• **TASK**
Count the lines in the rows below that contain the string "icon", with case counting. Reply with the number only.

==== DATA SECTION ====

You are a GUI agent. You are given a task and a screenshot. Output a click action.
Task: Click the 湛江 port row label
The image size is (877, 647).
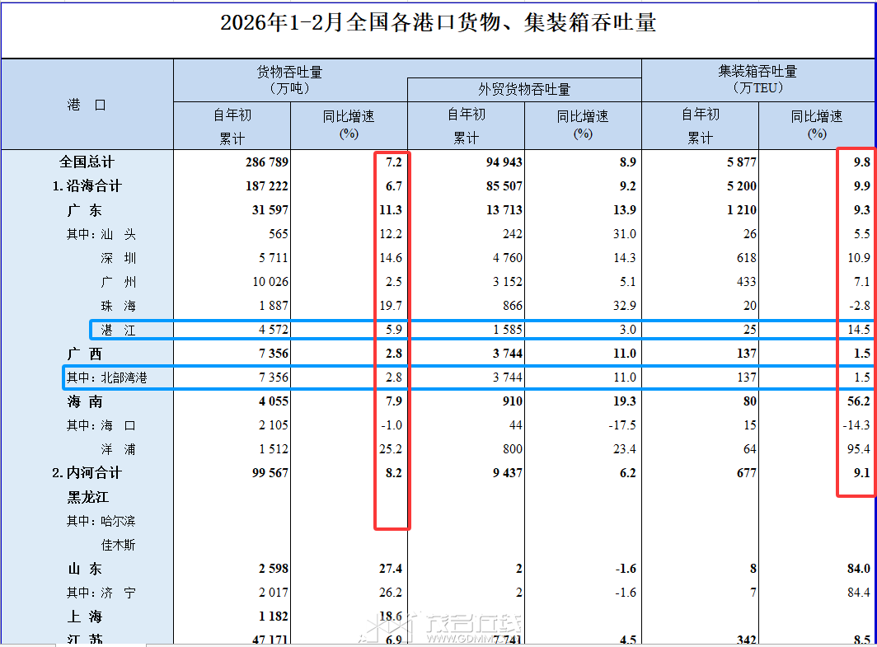(x=119, y=331)
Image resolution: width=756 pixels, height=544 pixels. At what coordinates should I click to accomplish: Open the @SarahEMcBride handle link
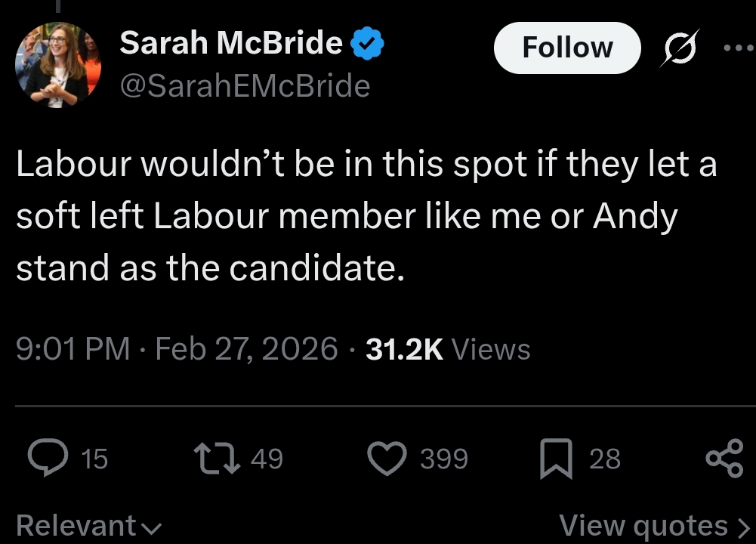(x=245, y=86)
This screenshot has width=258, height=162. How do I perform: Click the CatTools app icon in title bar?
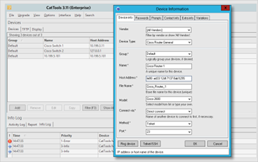(9, 8)
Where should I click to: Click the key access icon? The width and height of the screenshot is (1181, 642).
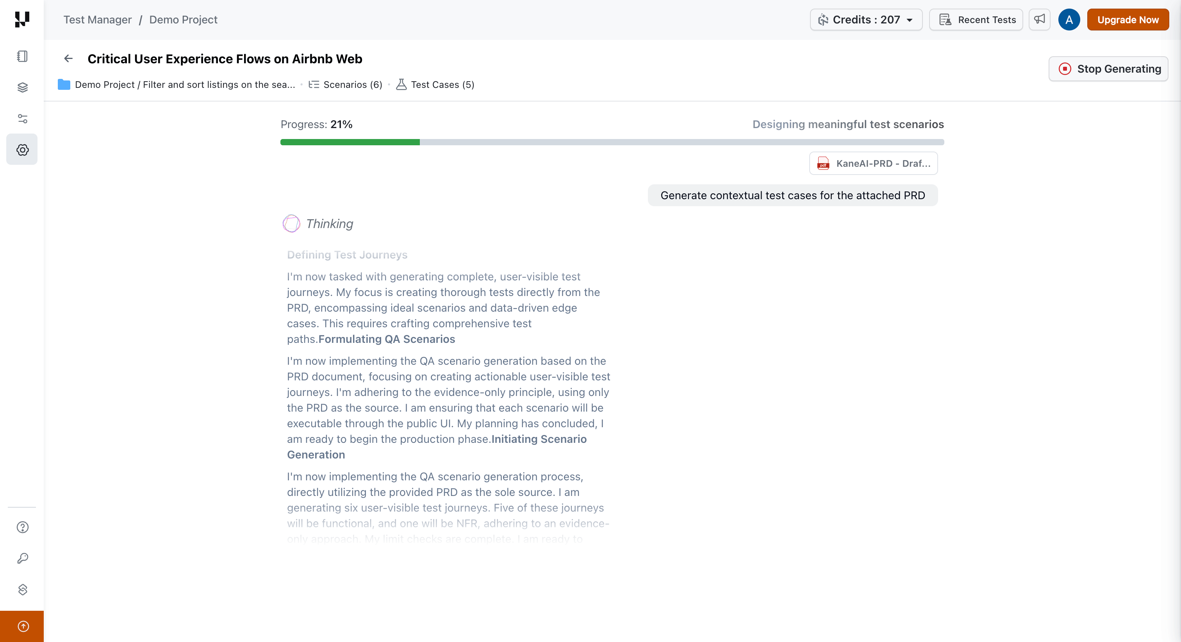[22, 558]
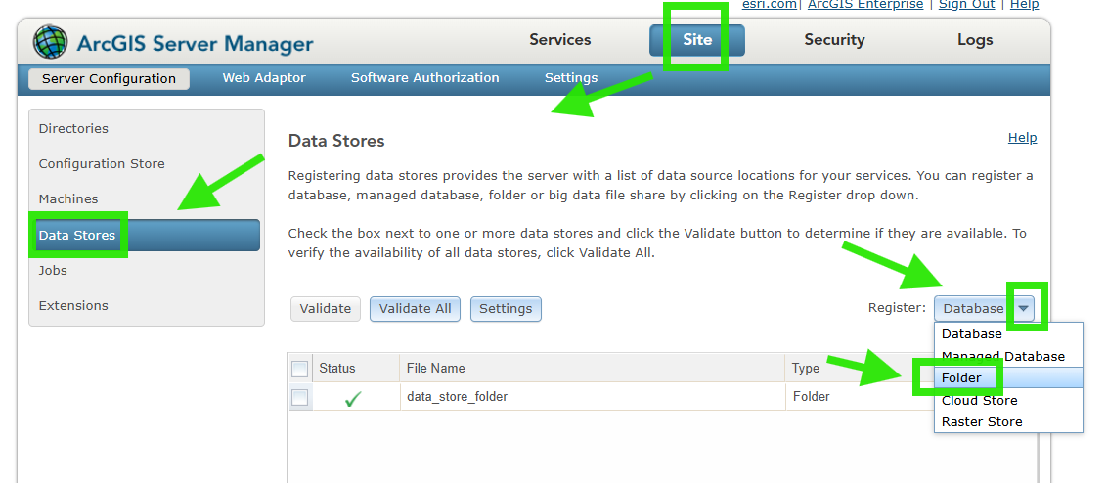The height and width of the screenshot is (483, 1107).
Task: Pick Raster Store from dropdown list
Action: coord(982,422)
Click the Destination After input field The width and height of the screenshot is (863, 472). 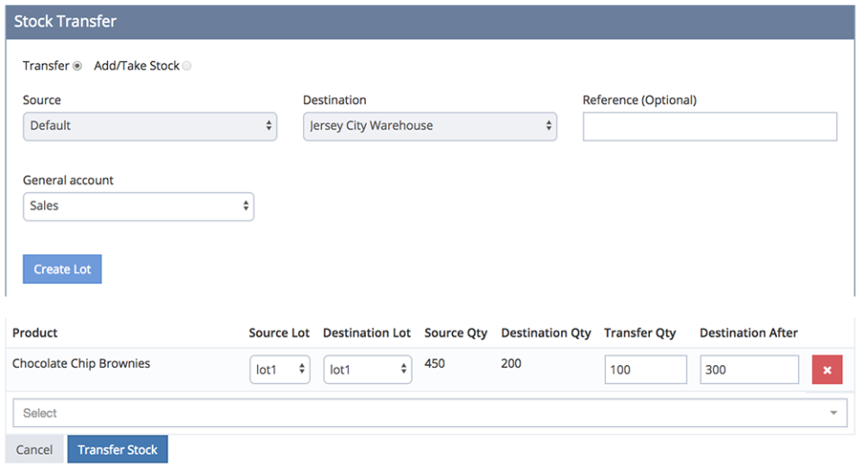748,370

====

• **TASK RESPONSE**
2